Правда, был у нее на примете один пьянчужка со станции, по прозвищу Снайпер, очевидно потому, что у него не было левого глаза, и плотник он, по слухам, был славный и недорого брал, да только не знала она, где он живет, а караулить его у ларька и договариваться там, среди мужиков, — стыдно: и так болтают всякое. Да, не дай бог одной жить! Хотя и была Катерина ловка и сильна, и дрова у нее всегда в запасе, и сено накошено вовремя, и в дому порядок, а как это достается? Остановит иной раз машину на дороге — дров подвезти, станет договариваться с шофером, а у того уж на уме незнамо чего, по глазам видно. Мужчине легче: свистнет шоферу, перемигнутся, выкурят по папиросе — вот и весь договор, а баба и есть баба…
Дом Катерины стоял вторым на высоком краю деревни.
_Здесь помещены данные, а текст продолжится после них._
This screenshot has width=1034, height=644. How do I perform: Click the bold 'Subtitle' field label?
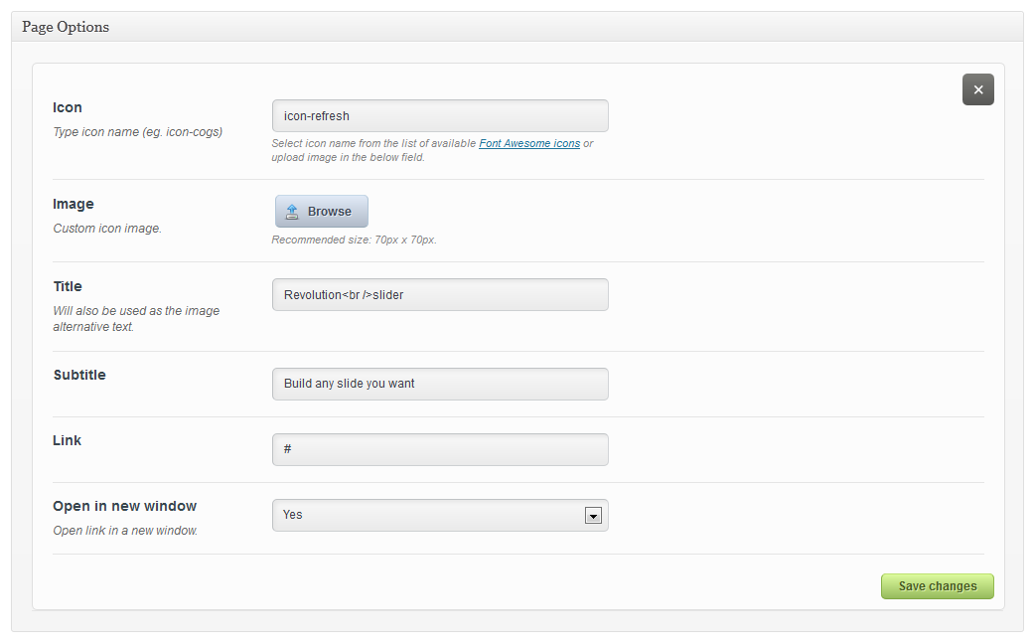(x=79, y=375)
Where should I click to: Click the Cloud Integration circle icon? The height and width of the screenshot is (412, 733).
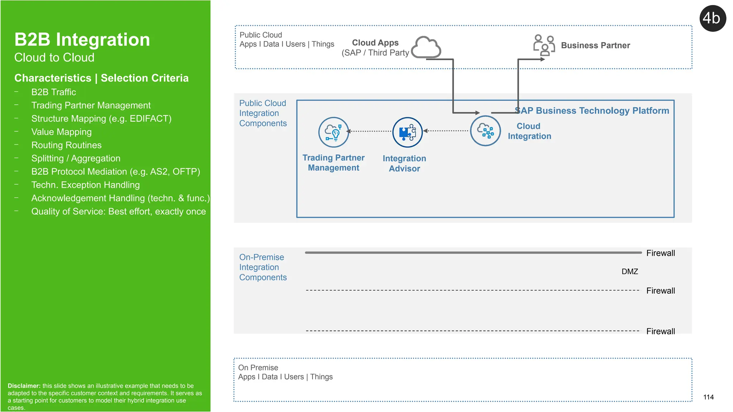click(x=485, y=131)
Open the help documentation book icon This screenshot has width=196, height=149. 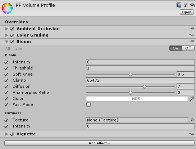(x=179, y=5)

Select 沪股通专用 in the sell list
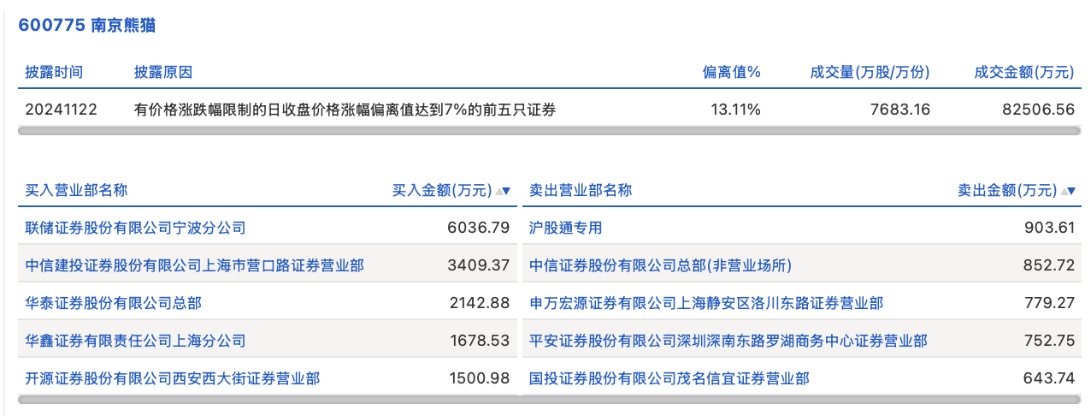[566, 228]
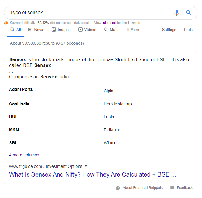The width and height of the screenshot is (202, 198).
Task: Click the SEOquake logo icon
Action: pos(6,23)
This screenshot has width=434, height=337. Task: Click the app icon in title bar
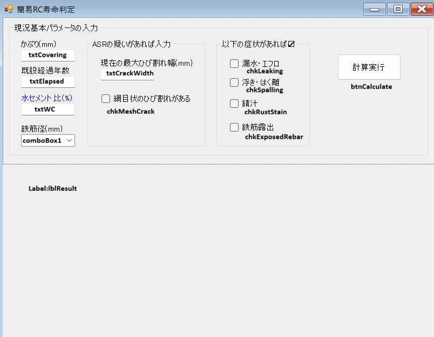click(x=9, y=9)
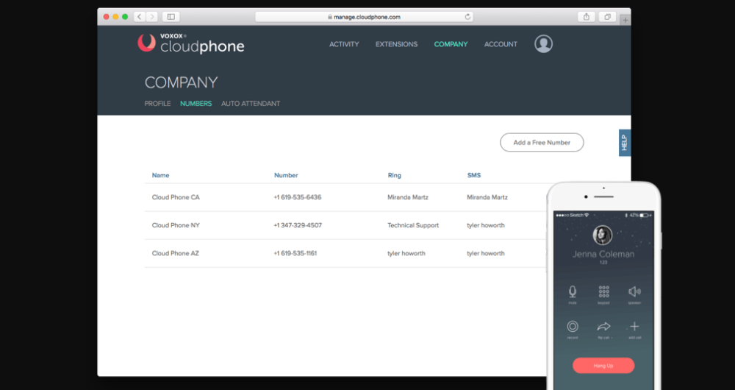The height and width of the screenshot is (390, 735).
Task: Turn on the speaker icon
Action: pos(634,292)
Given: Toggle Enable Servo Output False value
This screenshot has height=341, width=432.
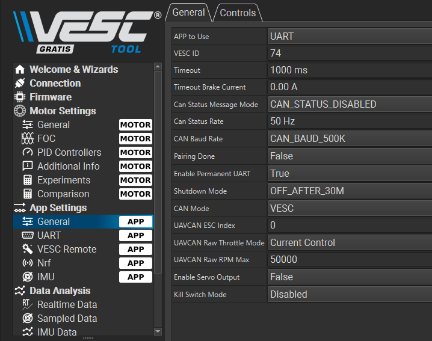Looking at the screenshot, I should pyautogui.click(x=350, y=277).
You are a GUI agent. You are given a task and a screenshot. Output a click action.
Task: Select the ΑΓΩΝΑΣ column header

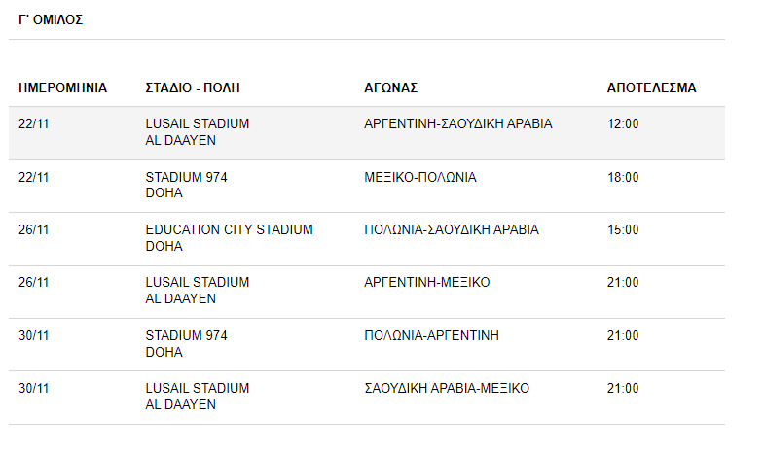391,88
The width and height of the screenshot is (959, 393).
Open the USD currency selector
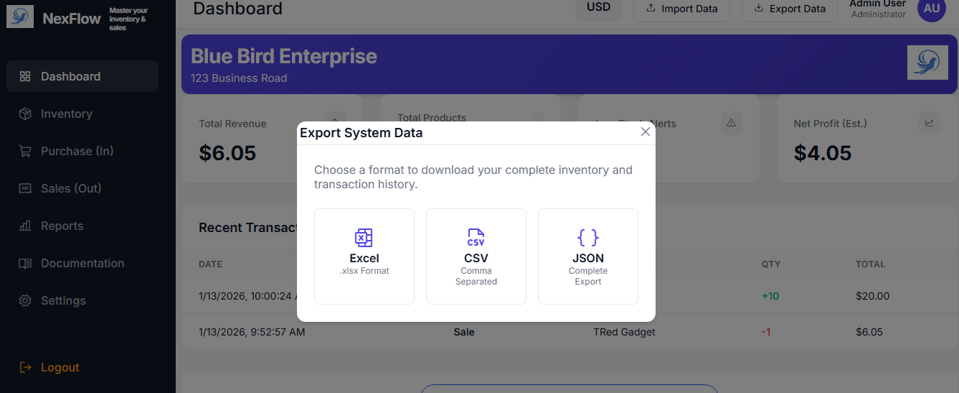(x=598, y=8)
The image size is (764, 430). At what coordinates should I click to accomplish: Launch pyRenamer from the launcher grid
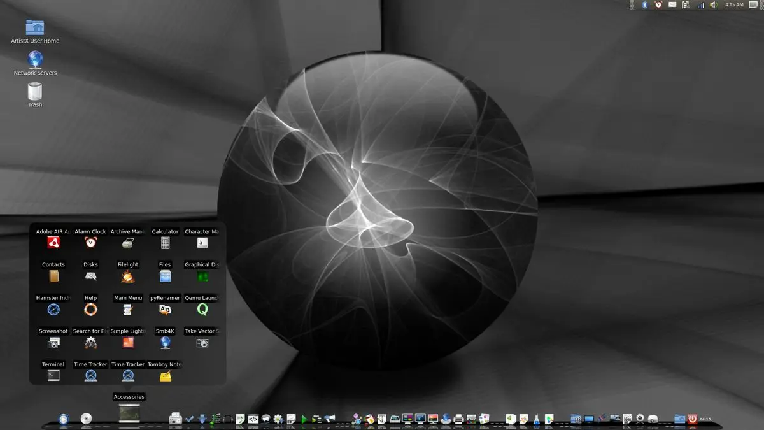click(x=165, y=310)
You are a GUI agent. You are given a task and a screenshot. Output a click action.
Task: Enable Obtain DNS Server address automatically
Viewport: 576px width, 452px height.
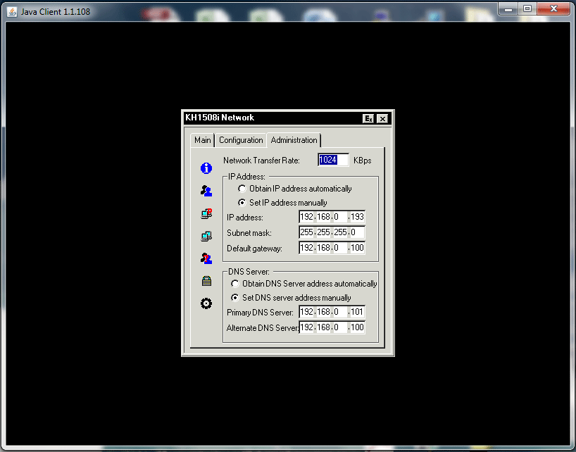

Отсюда улица уходила вниз, к реке и прудам, а здесь, на горе, с водой было плохо — слабый родник, останавливающийся летом, да колодец в овраге. Кабы не этот колодец — беда.
Катерина подошла к круче; от ног метнулась узкая тропинка, пропадавшая внизу, у колодца, в прохладной крапивно-малиновой заросли. Она настороженно приостановилась: кто-то шел.
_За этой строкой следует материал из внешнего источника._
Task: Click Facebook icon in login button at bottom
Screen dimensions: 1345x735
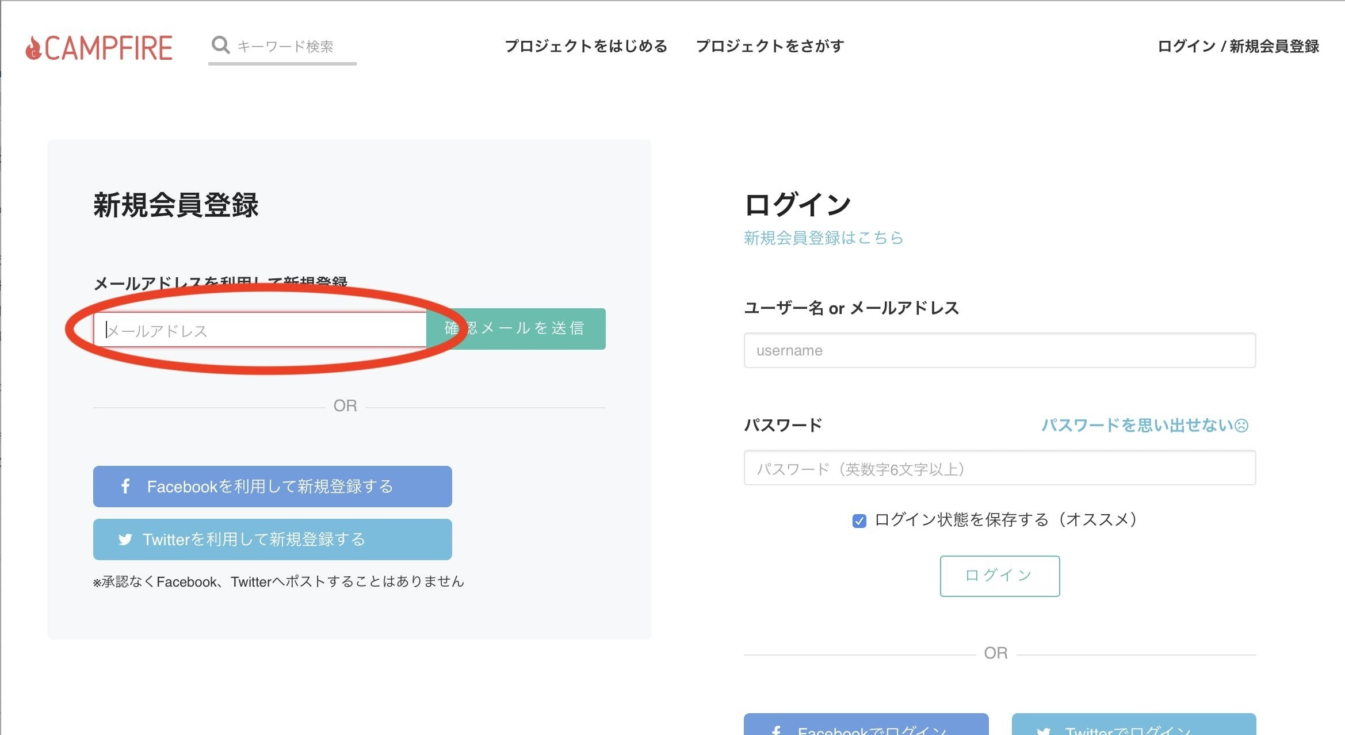Action: tap(776, 730)
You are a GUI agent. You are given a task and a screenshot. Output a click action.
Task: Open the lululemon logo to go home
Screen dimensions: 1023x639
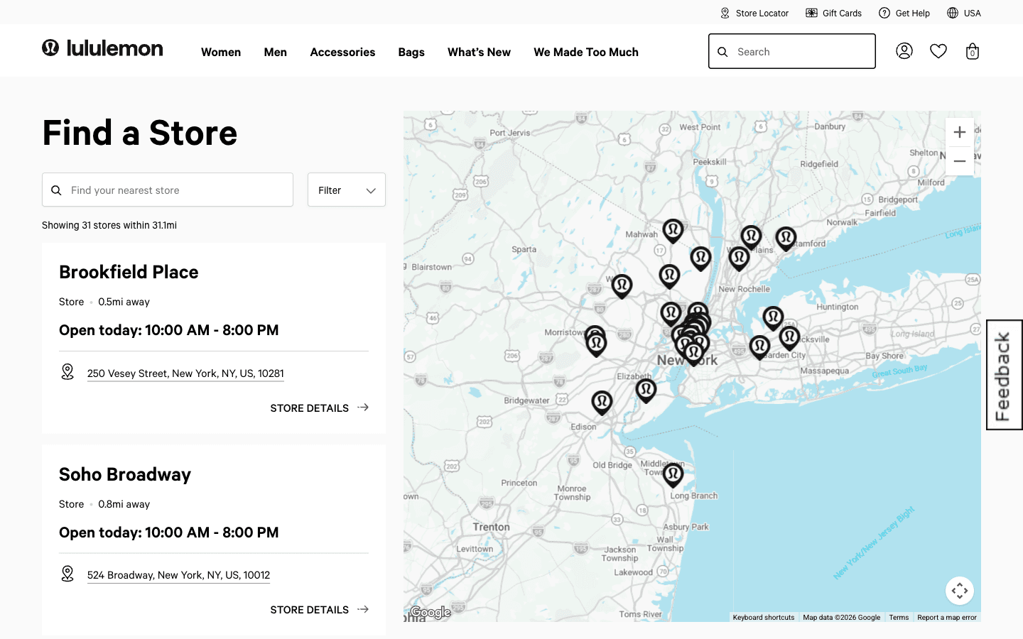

На той стороне оврага, в поредевшем сосновом лесу, насквозь пронизанном заходящим солнышком, мелькнули фигуры двух солдат.
«Опять приехала часть, — подумала она, жмурясь от солнца и всматриваясь из-под локтя, — в клуб-то не опоздать бы…»
Солдаты приближались к оврагу торопливой походкой, и солнце яркими пятнами вспыхивало на их гимнастерках.
«Уж не ко мне ли?» — с легким, но все еще не забытым трепетом подумала она и пожалела, что не сняла засаленную фуфайку.
…Когда-то давно, больше двадцати лет назад, когда шел ей только семнадцатый, здесь впервые расположилась воинская часть, отведенная с фронта на отдых. С тех пор прошло много времени и не мало солдат наведывалось в деревню, заходили и к Катерине, но никто не остался с ней, не остался даже в ее памяти, кроме одного — Захара… И хотя все они были очень разные — молчаливые и говоруны, весельчаки-краснобаи и серьезные парни, но все были как-то одинаково непутевы и по молодости торопливы.
«А ведь и верно ко мне!» — все так же, на полдыханье, прошептала она и вмиг скинула с себя фуфайку, бросив ее на колья огорода. Затем она одернула платье, подхватила ведра и стала весело спускаться по тропинке к колодцу, только шаг ее и гибкость полнеющего стана были уже не те, что когда-то.